Abstract
Summary
In plants, the targets of deeply conserved microRNAs (miRNAs) were comprehensively studied. Evidence is emerging that targets of less conserved miRNAs, endogenous target mimics (eTM) and non-canonical targets play functional roles. Existing plant miRNA prediction tools lack a cross-species conservation filter and eTM prediction function. We developed a tool named TarHunter that features a strict cross-species conservation filter and capability of predicting eTMs. TarHunter has higher recall or precision rate as compared with other tools, and the conservation filter effectively increases prediction precision. TarHunter prediction combined with degradome analysis uncovered previously neglected miRNA targets including non-canonical target sites from various plant species, which are available at the TarHunter website (http://tarhunter.genetics.ac.cn/).
Availability and implementation
The code of TarHunter is available on Github (https://github.com/XMaBio).
Supplementary information
Supplementary data are available at Bioinformatics online.
1 Introduction
Plant microRNAs (miRNAs) are endogenous ∼21 nucleotide RNAs that pair with their target RNAs in a near-complementary manner (Rhoades et al., 2002). Various bioinformatics tools such as Targetfinder (Fahlgren and Carrington, 2010), psRNATarget (Dai and Zhao, 2011), comTAR (Chorostecki and Palatnik, 2014), psRobot (Wu et al., 2012), CleaveLand (Addo-Quaye et al., 2009) and sPARTA (Kakrana et al., 2014) have been developed to predict miRNA targets in plants. However, these tools have limited ability to predict cross-species conserved miRNA targets. psRobot’s conservation analysis is only limited to eight species. comTAR only focuses on 22 conserved miRNAs and neglects less conserved miRNAs. Currently, there is no standalone pipeline available for conservation analysis of miRNA targets in plants.
Additionally, only a handful of miRNA target mimics (eTM) have been experimentally identified in plants (Franco-Zorrilla et al., 2007; Li et al., 2015; Wu et al., 2013). It was recently shown that central mismatches rather than bulges confer effective target mimicry in plants (Liu et al., 2014); thus, the currently available eTM prediction algorithm (Karakülah et al., 2016; Wu et al., 2013) needs to be improved.
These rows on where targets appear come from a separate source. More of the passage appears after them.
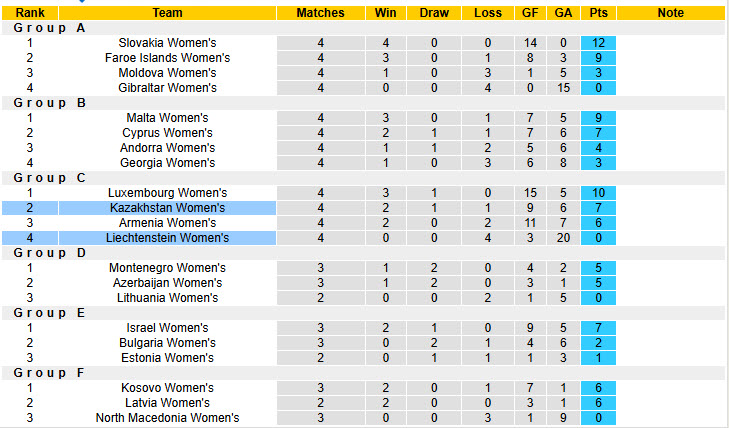The width and height of the screenshot is (729, 428).
Task: Open Israel Women's team link
Action: (167, 328)
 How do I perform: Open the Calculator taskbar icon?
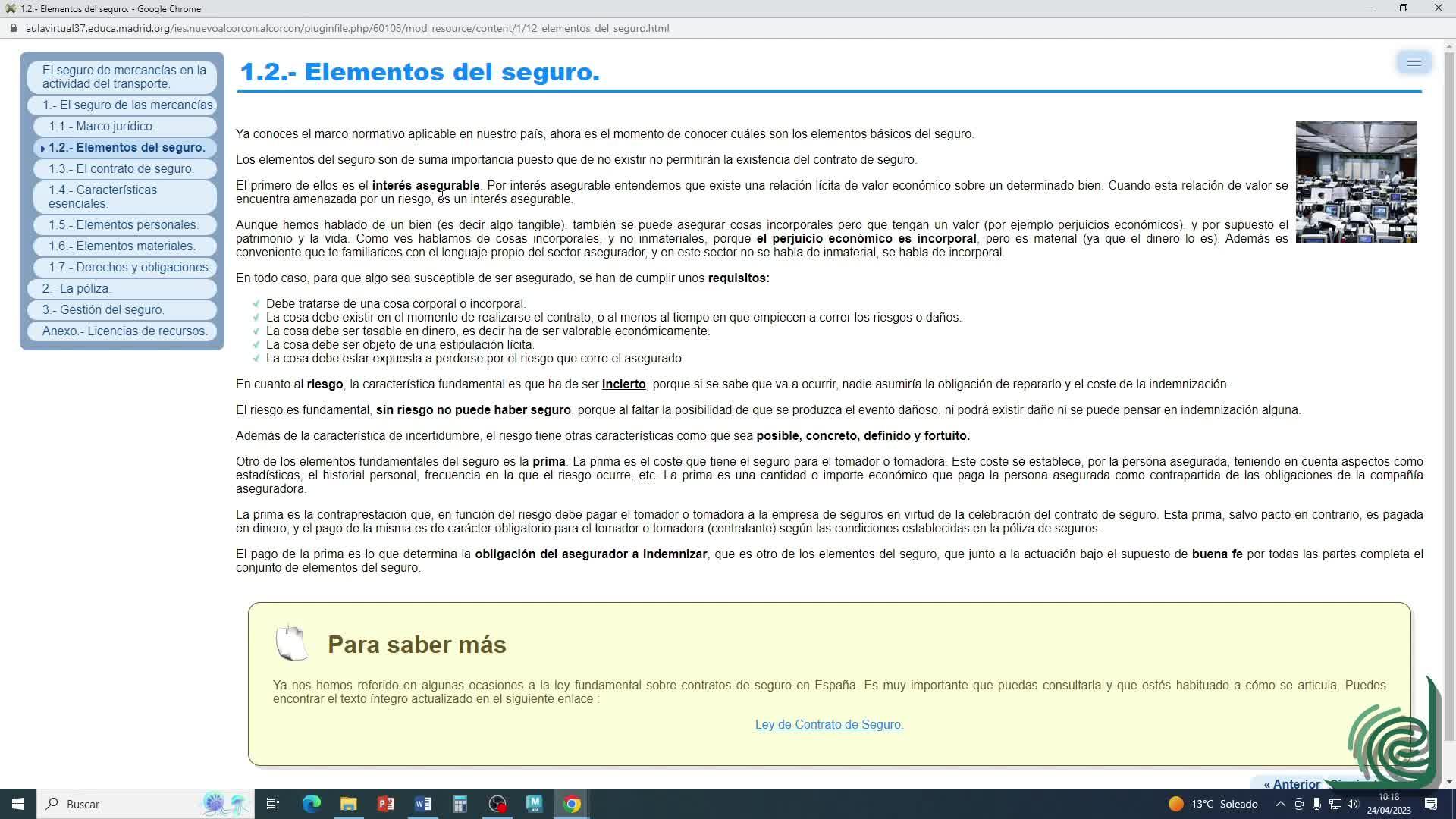(460, 804)
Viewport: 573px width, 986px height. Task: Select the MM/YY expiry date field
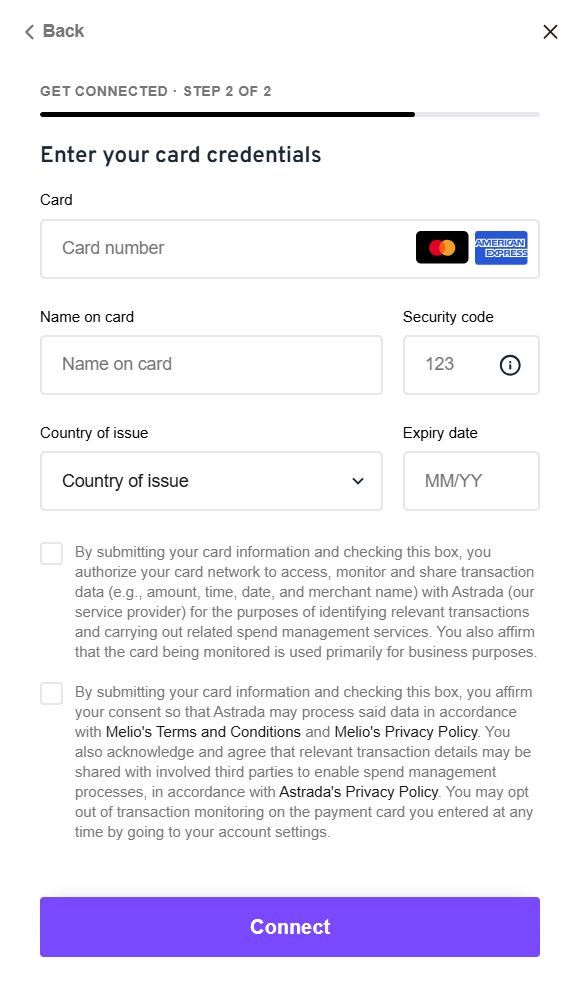click(471, 481)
To facilitate the identification of conserved miRNA targets and eTMs in plants, we developed a local pipeline TarHunter, as well as a website that collects TarHunter prediction and degradome analysis results from various plant species.
2 Materials and methods
2.1 TarHunter workflow
The TarHunter pipeline includes miRNA target prediction in coding sequences (CDS) and noncoding regions, as well as eTM prediction (Fig. 1). CDS target prediction based on the ortho_mode (steps 2–4 in Fig. 1) is performed in the following four steps. First, TarHunter implements CD-HIT (Li and Godzik, 2006) for orthologous miRNA clustering from desired species. Second, TarHunter adopts the Reciprocal Best Hits method to group orthologous genes; it implements UBLAST (Edgar, 2010) to find orthologous genes from diverse species, and clusters these genes using MCL (Enright et al., 2002) followed by orthologous sequence alignments with MUSCLE (Edgar, 2004). Third, TarHunter implements FASTA (or RNAhybrid) to search for miRNA targets. Finally, a cross-species conservation filter requires: (i) orthologous miRNAs target orthologous genes; (ii) targeting occurs at the corresponding position in multiple sequence alignments of orthologous proteins.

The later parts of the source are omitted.